Syrische Regierung verliert ranghohen Politiker an Rebellen
Während der Revolte in Syrien ist der Vize-Ölminister Abdo Hussameddin zu den Aufständischen übergelaufen. Er lebt in Angst: "Dieses Regime wird meine Familie verfolgen"
Als erstes Regierungsmitglied hat der Vize-Ölminister Abdo Hussameddin in Syrien dem Dikatator Baschar al-Assad den Rücken gekehrt. Die syrische Opposition hat das Überlaufen von Hussameddin zu den Aufständischen begrüßt. "Ich begrüße, dass sich der Vize-Minister abgesetzt hat", sagte der Chef des Syrischen Nationalrates, Burhan Ghaliun.
Opposition: Andere Regierungsmitglieder werden folgen
"Ich bin mir sicher, dass andere Regierungsmitglieder und Politiker das gleiche tun werden", fügte der im französischen Exil lebende Oppositionelle hinzu. Ghaliun forderte alle Vertreter der syrischen Führung ausdrücklich auf, dem Beispiel Hussameddins zu folgen und sich der Revolution anzuschließen.
Erstmals seit Beginn der Revolte vor einem Jahr ist ein ranghohes Mitglied der syrischen Regierung zu den Aufständischen übergelaufen. Vize-Ölminister Abdo Hussameddin kündigte seinen Rücktritt in der Nacht zu Donnerstag an und riet seinen Kollegen, ebenfalls "das sinkende Schiff" zu verlassen. Russland warf Libyen vor, in einem Spezialcamp syrische Rebellen auszubilden und sie dann für Angriffe auf die Regierung zurückzuschicken.
Abkehr vom Regime auf Youtube angekündigt
"Ich, der Ingenieur Abdo Hussameddin, stellvertretender Ölminister, kündige hiermit meine Abkehr vom Regime und meinen Rücktritt an", sagte Hussameddin in einem auf Youtube veröffentlichten Video. Er schließe sich nun der Revolution des Volkes an, "das die Ungerechtigkeit und die brutale Kampagne des Regimes zurückweist". Das Volk fordere lediglich "Freiheit und Würde".

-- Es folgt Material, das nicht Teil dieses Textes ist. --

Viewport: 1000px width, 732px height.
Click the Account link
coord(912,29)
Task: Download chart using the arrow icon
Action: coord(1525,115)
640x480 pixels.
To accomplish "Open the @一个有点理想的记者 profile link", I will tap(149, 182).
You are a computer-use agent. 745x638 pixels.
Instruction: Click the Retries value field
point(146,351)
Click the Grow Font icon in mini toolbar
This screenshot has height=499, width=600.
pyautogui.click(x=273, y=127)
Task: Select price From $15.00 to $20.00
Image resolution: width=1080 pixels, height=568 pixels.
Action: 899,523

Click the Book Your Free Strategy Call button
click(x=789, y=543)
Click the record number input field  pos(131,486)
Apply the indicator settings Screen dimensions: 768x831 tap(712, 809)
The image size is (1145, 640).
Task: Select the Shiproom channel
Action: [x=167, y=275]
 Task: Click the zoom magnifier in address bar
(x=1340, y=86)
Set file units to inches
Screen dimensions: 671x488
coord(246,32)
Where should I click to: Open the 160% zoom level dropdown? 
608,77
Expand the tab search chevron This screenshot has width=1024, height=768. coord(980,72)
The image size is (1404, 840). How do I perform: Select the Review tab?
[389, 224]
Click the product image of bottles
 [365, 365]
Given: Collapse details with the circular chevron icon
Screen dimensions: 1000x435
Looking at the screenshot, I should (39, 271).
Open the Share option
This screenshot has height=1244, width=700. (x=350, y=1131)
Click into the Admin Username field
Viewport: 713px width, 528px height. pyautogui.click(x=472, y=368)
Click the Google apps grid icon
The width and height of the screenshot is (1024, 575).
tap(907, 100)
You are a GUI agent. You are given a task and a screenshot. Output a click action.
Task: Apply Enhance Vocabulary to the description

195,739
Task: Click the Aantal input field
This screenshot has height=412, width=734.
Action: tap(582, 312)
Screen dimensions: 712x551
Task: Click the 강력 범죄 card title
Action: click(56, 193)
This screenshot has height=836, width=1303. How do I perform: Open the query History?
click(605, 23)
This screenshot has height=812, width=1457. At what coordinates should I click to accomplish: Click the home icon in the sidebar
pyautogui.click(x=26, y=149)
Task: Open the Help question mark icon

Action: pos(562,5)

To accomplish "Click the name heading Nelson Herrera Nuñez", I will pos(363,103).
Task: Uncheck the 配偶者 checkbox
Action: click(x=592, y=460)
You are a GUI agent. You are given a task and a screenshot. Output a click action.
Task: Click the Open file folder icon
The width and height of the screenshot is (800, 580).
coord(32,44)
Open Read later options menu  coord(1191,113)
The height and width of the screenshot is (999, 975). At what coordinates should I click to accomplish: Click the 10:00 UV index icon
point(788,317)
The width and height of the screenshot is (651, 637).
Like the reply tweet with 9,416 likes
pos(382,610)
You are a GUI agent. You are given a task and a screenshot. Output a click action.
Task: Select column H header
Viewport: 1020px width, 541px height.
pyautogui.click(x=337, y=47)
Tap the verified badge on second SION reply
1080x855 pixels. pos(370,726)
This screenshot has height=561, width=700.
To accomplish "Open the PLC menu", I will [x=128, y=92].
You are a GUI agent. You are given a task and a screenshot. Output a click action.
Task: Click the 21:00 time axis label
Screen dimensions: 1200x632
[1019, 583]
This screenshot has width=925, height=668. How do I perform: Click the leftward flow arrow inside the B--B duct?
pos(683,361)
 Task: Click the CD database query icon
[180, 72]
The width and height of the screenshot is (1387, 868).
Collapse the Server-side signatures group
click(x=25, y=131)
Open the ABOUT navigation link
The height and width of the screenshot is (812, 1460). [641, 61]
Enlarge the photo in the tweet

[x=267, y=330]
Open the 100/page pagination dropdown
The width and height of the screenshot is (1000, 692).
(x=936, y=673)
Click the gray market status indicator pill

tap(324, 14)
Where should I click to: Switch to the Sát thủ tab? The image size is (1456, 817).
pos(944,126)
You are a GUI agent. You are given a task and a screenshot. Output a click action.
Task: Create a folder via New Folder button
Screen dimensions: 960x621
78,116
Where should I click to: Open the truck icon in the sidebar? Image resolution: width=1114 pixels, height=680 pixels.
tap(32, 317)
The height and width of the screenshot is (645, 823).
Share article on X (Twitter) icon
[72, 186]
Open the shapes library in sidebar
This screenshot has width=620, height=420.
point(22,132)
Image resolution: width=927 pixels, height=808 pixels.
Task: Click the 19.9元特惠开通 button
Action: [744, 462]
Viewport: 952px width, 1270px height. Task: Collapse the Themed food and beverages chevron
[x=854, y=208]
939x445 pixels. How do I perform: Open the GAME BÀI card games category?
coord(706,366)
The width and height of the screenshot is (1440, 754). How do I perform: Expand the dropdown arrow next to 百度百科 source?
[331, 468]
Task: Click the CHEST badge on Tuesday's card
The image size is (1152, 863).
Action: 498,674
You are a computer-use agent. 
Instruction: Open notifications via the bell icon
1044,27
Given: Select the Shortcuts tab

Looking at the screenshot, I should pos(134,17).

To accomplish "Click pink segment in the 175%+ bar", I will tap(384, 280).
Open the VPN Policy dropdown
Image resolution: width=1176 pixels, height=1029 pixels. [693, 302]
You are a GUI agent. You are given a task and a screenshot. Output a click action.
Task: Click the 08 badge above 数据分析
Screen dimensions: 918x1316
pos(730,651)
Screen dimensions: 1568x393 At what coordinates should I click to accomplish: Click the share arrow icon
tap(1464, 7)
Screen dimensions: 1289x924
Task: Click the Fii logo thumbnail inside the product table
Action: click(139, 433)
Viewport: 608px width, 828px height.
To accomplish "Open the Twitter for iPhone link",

Hussameddin: "Dieses Regime wird meine Familie verfolgen"
Der syrische Vize-Minister sagte in dem Video, er habe 33 Jahre lang für die syrische Regierung gearbeitet. Er wolle nun aber nicht im Dienst eines "kriminellen Regimes" enden. Er sei sich durchaus bewusst, dass seine Entscheidung Folgen haben werde. "Dieses Regime wird mein Haus niederbrennen, meine Familie verfolgen und Lügen verbreiten", sagte er. Trotzdem rate er all seinen Kollegen, seinem Beispiel zu folgen.
Ein Aktivist namens Rami, der das Video nach eigenen Angaben drehte und ins Internet stellte, sagte in der libanesischen Hauptstadt Beirut, die Opposition habe dabei geholfen, Hussameddins Übertritt zu organisieren. Wo dieser sich aufhielt und wo das Video aufgenommen wurde, wollte er aus Sicherheitsgründen nicht sagen.
Russland und China: Verbündete der "Morde am syrischen Volk"
Hussameddin kritisierte in dem gut vierminüten Stück zudem Russland und China scharf für ihr Veto gegen eine Verurteilung der Gewalt in Syrien durch den UN-Sicherheitsrat. Diese Länder seien "keine Freunde des syrischen Volkes", sagte er, sondern Verbündete der "Morde am syrischen Volk". Russland gilt als einer der wichtigsten Verbündeten Syriens und machte für die eskalierende Gewalt stets sowohl die Aufständischen als auch die Führung von Staatschef Baschar al-Assad verantwortlich.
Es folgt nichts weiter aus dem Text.